● EXERCISE PROMPT:
What is needed is an exact copy of every entry.
§ §
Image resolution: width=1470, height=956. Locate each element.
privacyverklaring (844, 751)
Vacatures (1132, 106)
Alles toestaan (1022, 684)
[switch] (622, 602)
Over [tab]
§ §
● ANSWER TO THIS TASK:
Image resolution: width=1470, height=956. Locate each element.
privacyverklaring (844, 751)
Vacatures (1132, 106)
Alles toestaan (1022, 684)
[switch] (622, 602)
Over [tab]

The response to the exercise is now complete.